Contemporary Americans, of course, are addicted to style — the flashier the better. That’s why Lady Gaga earns more than your average tax accountant. Back in 1960, Nixon famously “lost” his televised debate with Kennedy because he appeared haggard and unshaven. (He had just recovered from an illness and had lost several pounds.) Yet those who listened to that same debate on the radio generally proclaimed him the winner.
Obama is nothing if not a master of style, but a difficult presidency has taken its toll on the man who crusaded so brilliantly for hope and change just four years ago. He can still flash that winning smile, but he flashes it less frequently now. What a stinging irony that the silver-tongued orator lost the debate on style points to the starchy Mormon from Michigan!

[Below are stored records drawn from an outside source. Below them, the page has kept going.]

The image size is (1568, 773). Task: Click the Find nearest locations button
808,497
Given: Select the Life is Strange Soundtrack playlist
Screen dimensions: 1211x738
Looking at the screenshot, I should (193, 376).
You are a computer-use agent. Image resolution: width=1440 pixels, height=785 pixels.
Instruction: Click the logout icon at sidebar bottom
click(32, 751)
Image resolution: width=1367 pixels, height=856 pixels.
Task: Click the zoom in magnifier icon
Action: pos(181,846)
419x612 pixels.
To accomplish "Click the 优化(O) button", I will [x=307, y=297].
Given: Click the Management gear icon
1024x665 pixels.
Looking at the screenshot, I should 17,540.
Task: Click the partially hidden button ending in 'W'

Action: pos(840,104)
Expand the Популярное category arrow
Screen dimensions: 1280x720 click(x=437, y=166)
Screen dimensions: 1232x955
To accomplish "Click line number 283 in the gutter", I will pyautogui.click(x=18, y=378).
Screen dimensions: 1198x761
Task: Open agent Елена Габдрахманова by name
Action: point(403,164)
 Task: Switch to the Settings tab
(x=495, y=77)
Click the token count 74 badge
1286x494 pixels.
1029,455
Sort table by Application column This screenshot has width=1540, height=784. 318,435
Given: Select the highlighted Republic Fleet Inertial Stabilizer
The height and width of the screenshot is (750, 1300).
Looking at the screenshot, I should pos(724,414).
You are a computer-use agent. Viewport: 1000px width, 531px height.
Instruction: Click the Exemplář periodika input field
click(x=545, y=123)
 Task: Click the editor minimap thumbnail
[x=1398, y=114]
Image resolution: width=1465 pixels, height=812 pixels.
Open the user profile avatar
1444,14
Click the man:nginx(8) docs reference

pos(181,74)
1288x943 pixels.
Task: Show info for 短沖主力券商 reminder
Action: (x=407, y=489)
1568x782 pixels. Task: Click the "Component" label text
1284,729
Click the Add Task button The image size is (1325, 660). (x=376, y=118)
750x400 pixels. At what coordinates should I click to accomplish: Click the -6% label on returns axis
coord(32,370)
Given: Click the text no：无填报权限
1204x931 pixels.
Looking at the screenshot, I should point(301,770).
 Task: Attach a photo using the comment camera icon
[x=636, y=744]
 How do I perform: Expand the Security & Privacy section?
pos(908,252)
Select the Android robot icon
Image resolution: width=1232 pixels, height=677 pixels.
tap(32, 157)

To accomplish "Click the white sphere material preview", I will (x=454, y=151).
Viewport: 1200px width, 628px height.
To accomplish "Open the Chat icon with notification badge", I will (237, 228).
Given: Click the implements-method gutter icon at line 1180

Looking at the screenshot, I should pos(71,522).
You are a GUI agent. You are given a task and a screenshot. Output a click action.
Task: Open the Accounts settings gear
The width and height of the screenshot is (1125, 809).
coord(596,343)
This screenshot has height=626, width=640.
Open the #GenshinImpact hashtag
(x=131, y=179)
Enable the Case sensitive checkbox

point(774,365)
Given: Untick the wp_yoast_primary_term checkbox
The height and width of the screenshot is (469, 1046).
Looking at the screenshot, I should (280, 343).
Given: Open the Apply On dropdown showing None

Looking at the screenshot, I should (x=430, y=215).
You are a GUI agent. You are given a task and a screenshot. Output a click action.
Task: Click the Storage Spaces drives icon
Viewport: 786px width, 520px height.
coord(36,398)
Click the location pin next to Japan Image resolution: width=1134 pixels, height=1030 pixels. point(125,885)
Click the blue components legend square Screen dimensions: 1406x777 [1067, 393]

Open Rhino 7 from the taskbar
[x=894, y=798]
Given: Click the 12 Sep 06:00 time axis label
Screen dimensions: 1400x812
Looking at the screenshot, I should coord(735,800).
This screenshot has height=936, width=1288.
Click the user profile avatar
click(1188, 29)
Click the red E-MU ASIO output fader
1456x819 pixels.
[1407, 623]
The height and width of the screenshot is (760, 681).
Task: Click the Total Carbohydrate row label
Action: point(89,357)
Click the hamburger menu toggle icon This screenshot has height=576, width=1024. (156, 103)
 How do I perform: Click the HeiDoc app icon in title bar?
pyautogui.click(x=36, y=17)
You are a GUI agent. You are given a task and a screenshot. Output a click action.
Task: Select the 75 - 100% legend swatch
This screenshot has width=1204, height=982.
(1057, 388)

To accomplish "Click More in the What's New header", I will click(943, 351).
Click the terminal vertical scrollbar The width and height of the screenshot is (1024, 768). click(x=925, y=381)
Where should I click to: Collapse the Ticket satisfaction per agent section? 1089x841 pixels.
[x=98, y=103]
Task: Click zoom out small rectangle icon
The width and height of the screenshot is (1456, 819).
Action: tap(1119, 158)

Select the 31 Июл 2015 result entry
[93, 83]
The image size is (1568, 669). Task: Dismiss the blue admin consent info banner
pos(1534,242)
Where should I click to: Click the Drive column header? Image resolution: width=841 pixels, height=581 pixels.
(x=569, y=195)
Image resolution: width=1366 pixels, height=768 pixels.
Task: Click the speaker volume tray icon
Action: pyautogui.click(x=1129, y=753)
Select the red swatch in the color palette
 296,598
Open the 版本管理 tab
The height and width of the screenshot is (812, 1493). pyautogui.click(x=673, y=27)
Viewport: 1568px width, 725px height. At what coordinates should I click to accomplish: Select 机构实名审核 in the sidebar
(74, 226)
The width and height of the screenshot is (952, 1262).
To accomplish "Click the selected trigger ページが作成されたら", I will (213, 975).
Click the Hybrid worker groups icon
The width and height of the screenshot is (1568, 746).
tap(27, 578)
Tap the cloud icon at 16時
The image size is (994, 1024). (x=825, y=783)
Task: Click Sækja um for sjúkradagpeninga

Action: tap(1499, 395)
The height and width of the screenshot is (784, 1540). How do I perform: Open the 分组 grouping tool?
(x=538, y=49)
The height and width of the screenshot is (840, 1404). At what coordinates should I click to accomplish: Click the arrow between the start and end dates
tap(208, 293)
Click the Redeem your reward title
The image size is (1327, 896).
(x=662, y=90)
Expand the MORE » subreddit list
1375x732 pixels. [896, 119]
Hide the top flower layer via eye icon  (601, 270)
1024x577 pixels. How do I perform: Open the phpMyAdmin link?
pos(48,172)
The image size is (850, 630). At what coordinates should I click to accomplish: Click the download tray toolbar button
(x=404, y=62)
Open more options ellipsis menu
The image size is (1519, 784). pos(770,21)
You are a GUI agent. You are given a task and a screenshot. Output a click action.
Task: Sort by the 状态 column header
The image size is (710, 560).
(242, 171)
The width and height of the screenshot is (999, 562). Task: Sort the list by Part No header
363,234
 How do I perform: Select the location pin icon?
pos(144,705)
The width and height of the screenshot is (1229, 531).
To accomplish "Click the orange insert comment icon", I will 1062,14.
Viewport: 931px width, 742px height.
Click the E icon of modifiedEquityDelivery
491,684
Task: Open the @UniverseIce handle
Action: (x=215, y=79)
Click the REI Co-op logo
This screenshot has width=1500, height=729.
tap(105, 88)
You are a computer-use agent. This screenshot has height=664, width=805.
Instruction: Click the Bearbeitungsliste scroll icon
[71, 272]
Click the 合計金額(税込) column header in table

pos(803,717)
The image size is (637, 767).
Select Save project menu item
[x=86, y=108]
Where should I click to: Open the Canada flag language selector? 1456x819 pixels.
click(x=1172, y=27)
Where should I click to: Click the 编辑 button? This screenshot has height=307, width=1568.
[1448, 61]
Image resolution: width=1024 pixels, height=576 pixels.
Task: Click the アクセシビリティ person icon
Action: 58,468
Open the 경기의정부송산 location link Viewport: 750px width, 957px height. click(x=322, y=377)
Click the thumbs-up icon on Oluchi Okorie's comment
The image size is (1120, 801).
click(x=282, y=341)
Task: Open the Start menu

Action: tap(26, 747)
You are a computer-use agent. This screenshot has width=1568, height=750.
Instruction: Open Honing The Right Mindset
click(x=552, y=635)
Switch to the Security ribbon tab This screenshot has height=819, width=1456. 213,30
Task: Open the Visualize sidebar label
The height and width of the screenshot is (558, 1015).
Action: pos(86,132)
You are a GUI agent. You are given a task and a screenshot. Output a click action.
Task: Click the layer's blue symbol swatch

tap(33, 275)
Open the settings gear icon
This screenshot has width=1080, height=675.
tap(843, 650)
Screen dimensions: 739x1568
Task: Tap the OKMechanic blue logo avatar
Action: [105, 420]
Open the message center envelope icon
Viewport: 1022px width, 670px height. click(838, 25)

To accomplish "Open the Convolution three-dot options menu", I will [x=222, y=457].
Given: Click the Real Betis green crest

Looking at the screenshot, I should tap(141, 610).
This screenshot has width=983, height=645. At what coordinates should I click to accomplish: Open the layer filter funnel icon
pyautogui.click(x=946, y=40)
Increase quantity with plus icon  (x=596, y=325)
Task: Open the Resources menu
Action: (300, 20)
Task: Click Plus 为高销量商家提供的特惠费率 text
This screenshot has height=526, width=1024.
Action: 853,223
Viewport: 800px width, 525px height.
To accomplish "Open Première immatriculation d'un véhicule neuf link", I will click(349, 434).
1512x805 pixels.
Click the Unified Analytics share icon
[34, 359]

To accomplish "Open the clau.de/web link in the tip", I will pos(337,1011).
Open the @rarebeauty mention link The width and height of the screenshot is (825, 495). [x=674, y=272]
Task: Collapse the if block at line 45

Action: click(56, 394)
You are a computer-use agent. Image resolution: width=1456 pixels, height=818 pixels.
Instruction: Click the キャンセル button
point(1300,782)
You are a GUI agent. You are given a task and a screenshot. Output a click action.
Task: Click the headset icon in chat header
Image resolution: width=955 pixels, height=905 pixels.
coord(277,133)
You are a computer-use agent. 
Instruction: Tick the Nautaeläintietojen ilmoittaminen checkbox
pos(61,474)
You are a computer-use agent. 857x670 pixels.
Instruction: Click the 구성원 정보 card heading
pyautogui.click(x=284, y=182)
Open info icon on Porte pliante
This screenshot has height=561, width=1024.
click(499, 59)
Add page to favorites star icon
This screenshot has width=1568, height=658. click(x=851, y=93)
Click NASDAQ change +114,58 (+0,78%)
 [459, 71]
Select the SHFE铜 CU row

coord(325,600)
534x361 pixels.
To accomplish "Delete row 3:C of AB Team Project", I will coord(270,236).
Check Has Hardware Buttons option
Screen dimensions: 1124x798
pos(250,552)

In fact, the lingering image of Obama from last week’s debate is that of a numb, chastened, unhappy man staring down at his notes with a petulant frown. He had good reason to be unhappy, even on his twentieth wedding anniversary. He had just been sideswiped by an opponent who was rebranding himself with each new statement, and no amount of note-taking was going to salvage the evening for him.
Romney made himself immune to attack simply by dodging and denying his previous positions, and Obama didn’t know how to bring down a moving target. The rational Mr. Spock was no match for a Mighty Morphin Power Ranger.
One particular image of Romney lingers in my mind, too. I couldn’t find a photograph that perfectly captured its essence, but I’ll try to describe it for you. It was the image of Romney listening to the president, his craggy L. L. Bean male model’s face fixed in a condescending but curiously indulgent smile. It was the look of a father listening to his ten-year-old son telling him that the dog ate his homework. It was the visual equivalent of Ronald Reagan’s “There you go again.” It was well rehearsed, and it was unnerving.
The fatherly glow in Romney’s eyes seemed to radiate kindness, but it was the cursory kindness of a wealthy man on who was decent enough to listen to a street beggar’s sob story. It projected a sense of assumed superiority. It was the look of a man who knows that his authority and social position are unassailable. And as a tactical weapon in a debate with a sitting president, it was pure genius.
Rick Bayan is founder-editor of The New Moderate.